Species of butterfly

Aemona lena, the white dryad, is a butterfly found in Asia that belongs to the Morphinae subfamily of the brush-footed butterflies family.
==Description==
1. AEMONA LENA, sp. nov. (Plate XII. fig. 1.)
Upperside :—Fore wings pale brownish grey, crossed by a dark brown band, interrupted by the nervures from before the apex to near the posterior margin at two-thirds of its length from the base, beyond the band darker, with a slightly marked and incomplete submarginal line, before which is a series of five pale lanceolate blotches between the nervures directed towards the outer margin. All the nervures tinged with yellow and more or less dark-bordered. Hind wings: anterior portion from base to outer margin pale, posterior portion bright yellow, crossed by a submarginal series of three dark bordered white blotches, and a fourth fainter blotch between the neryures, forming a short interrupted band from near the apex to the second median nervure. The submedian nervure fringed from its origin to near its extremity with long yellowish hairs, longest and most conspicuous towards its extremity.

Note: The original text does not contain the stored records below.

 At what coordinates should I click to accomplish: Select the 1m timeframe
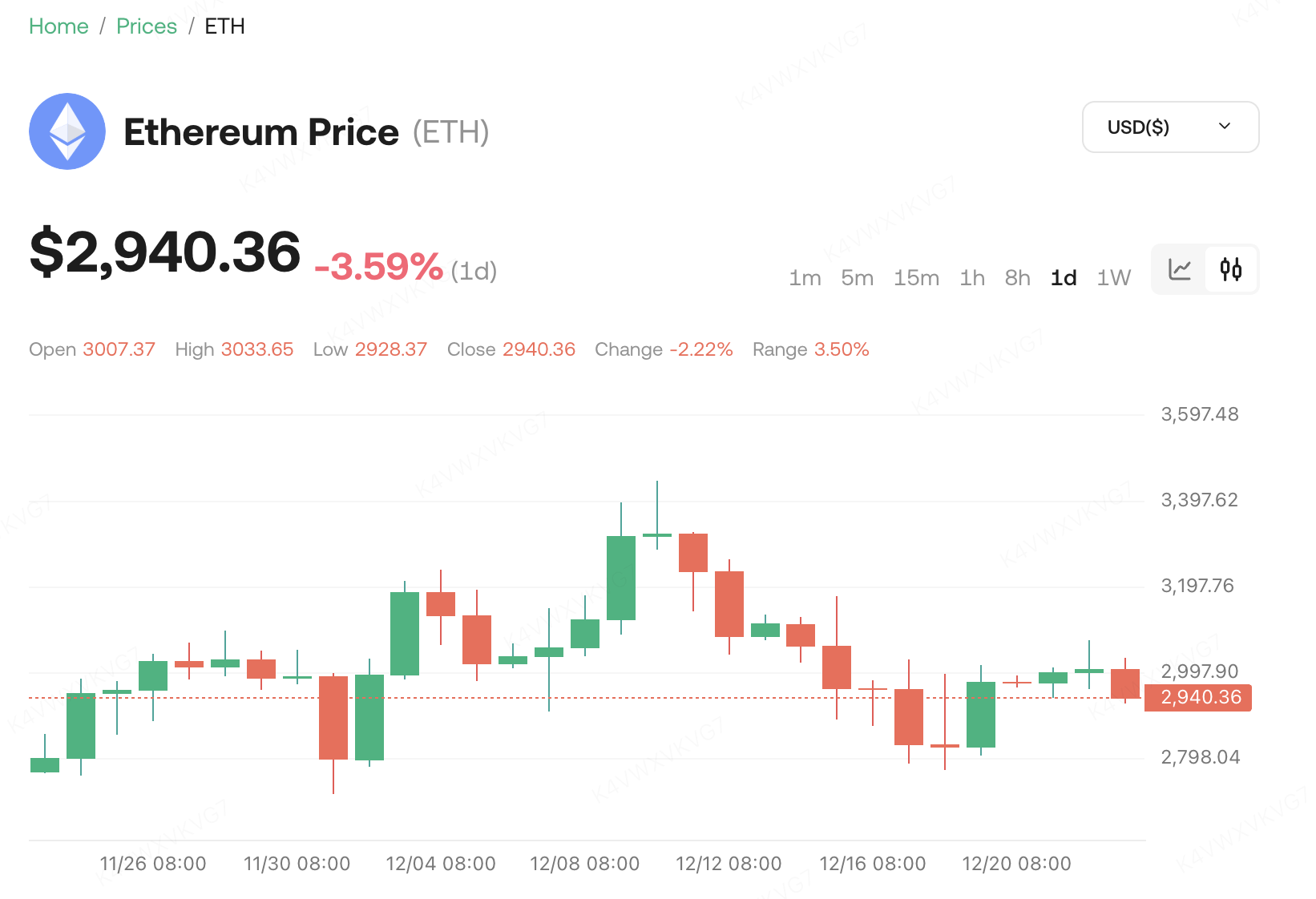(x=805, y=278)
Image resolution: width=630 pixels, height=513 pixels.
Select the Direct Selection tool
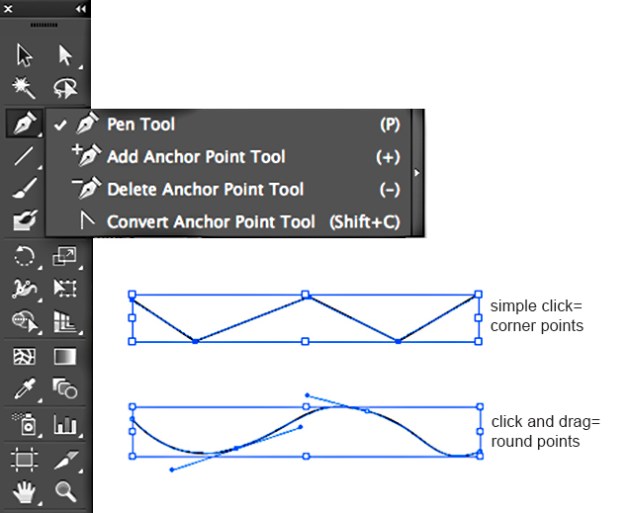point(66,54)
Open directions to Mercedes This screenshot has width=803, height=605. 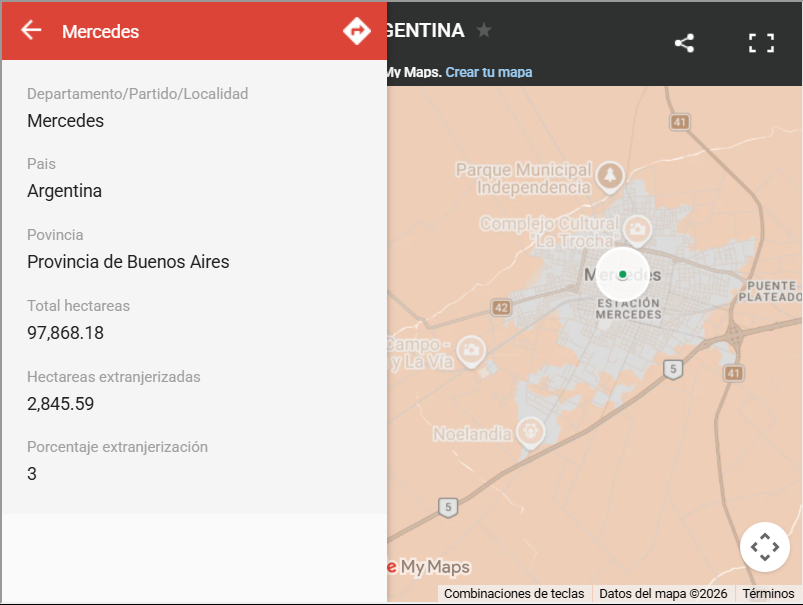356,31
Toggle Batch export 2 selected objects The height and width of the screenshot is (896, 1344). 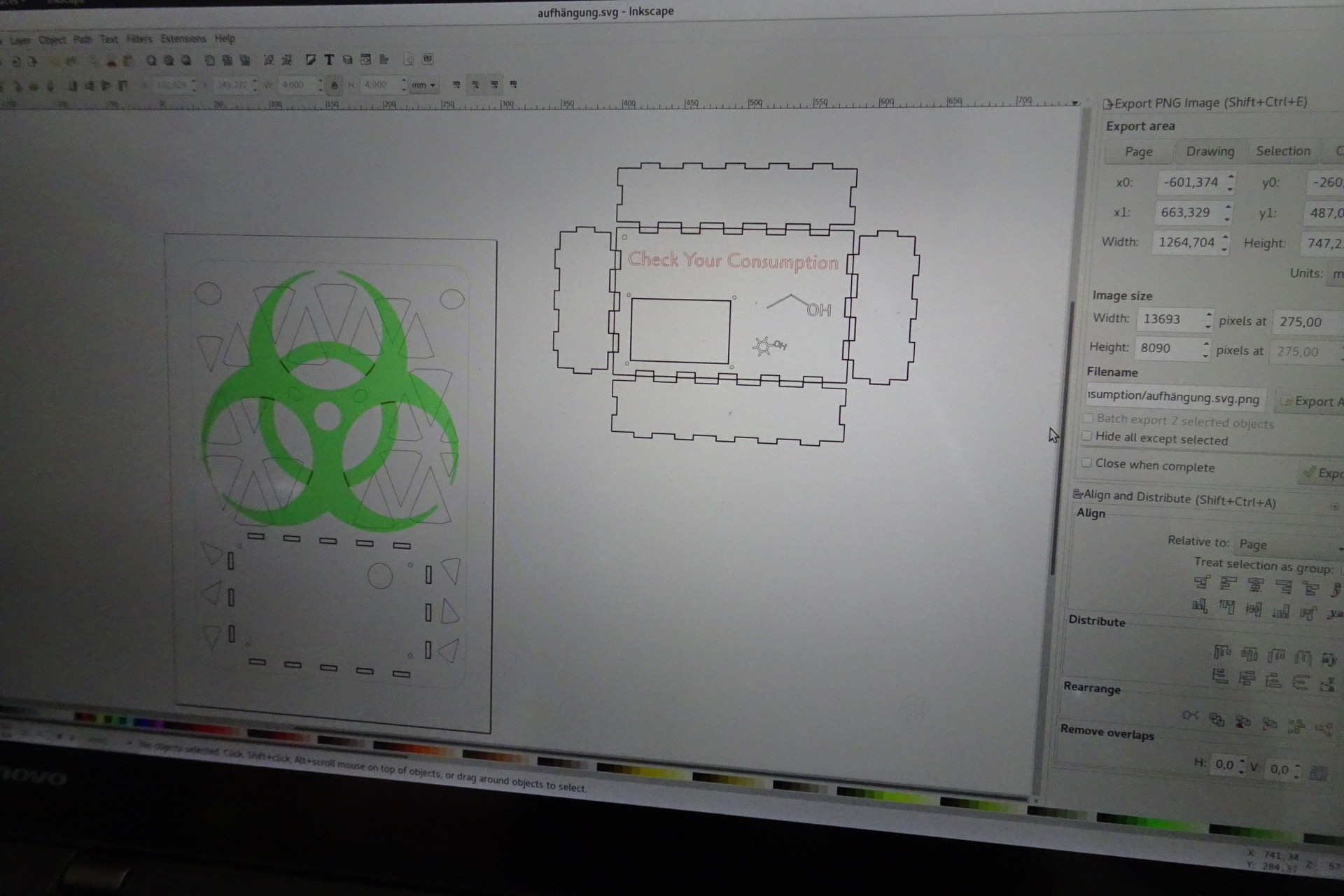coord(1088,418)
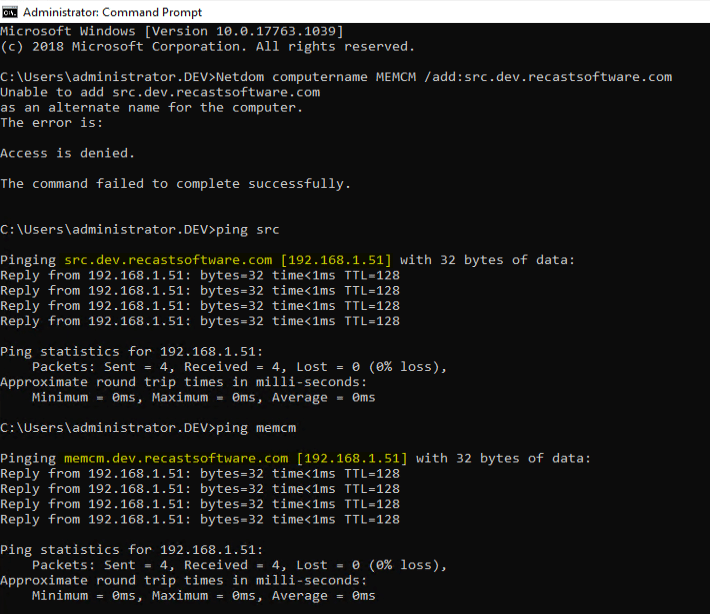Click the first reply line of the src ping
The image size is (710, 614).
200,275

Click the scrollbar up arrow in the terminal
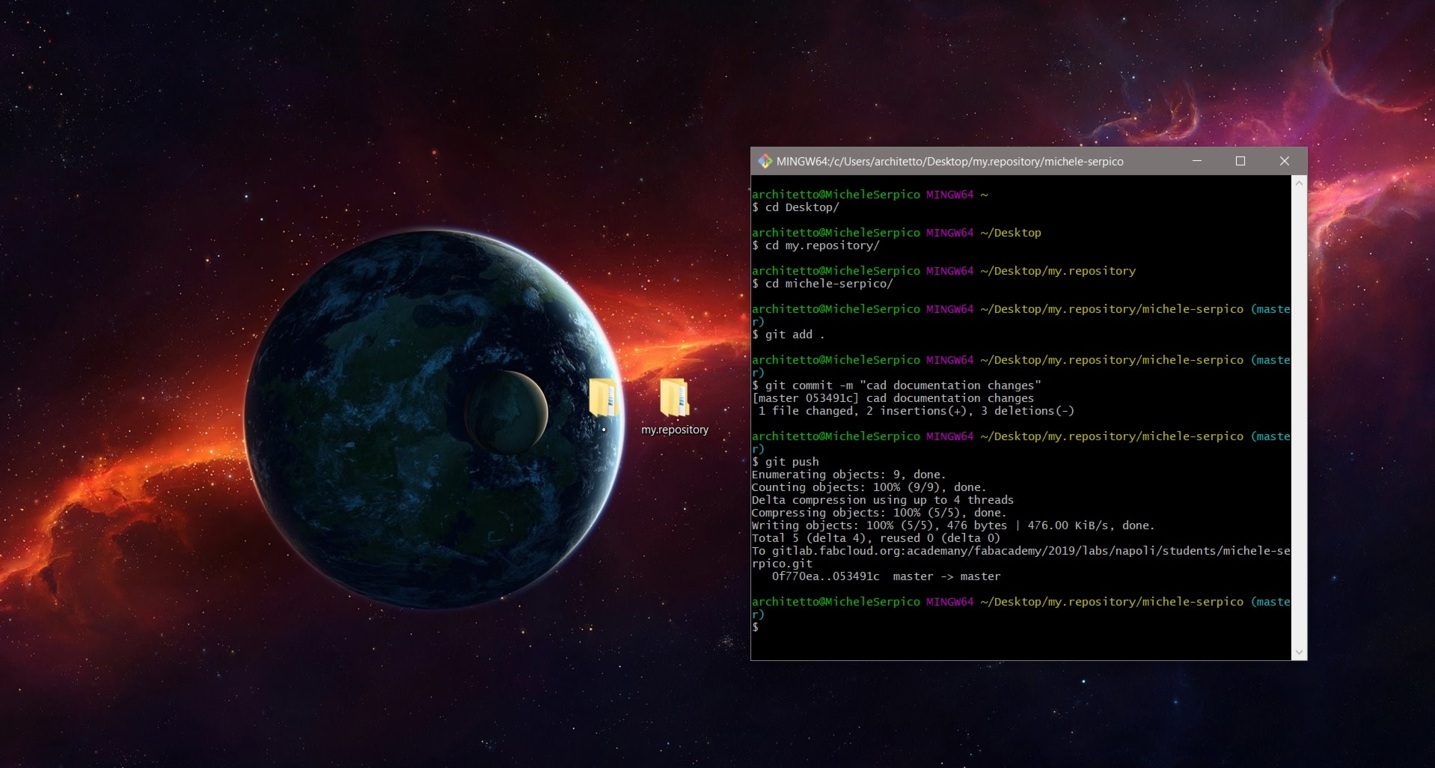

Underside :—Both wings crossed by a dark ferruginous band with sharply defined outer edge from the costa of the fore wing near the apex to near the extremity of the submedian nervure of the hind wing, and having a faintly traced submarginal line, before which is a series of blind white-centred ocelli. The cell of the fore wing crossed near its middle by a curved ferruginous band. Hind wing crossed by a ferruginous band near the base.

Antenne ferruginous; palpi and legs tawny yellow.

Expanse of wings 3 and 1/4 inches.

Hab. Yunan. Collected by Dr. J. Anderson, 1868.
==Distribution==
In South East Asia the white dryad ranges from Myanmar (Karen Hills, the Shan Hills and around Maymyo) to Yunnan (south west China).

==Status==
In 1932, William Harry Evans wrote that the subspecies Aemona lena haynei, Tytler is not rare in the Shan States. The nominate subspecies, Aemona lena lena, Atkinson is rare in the Karen Hills.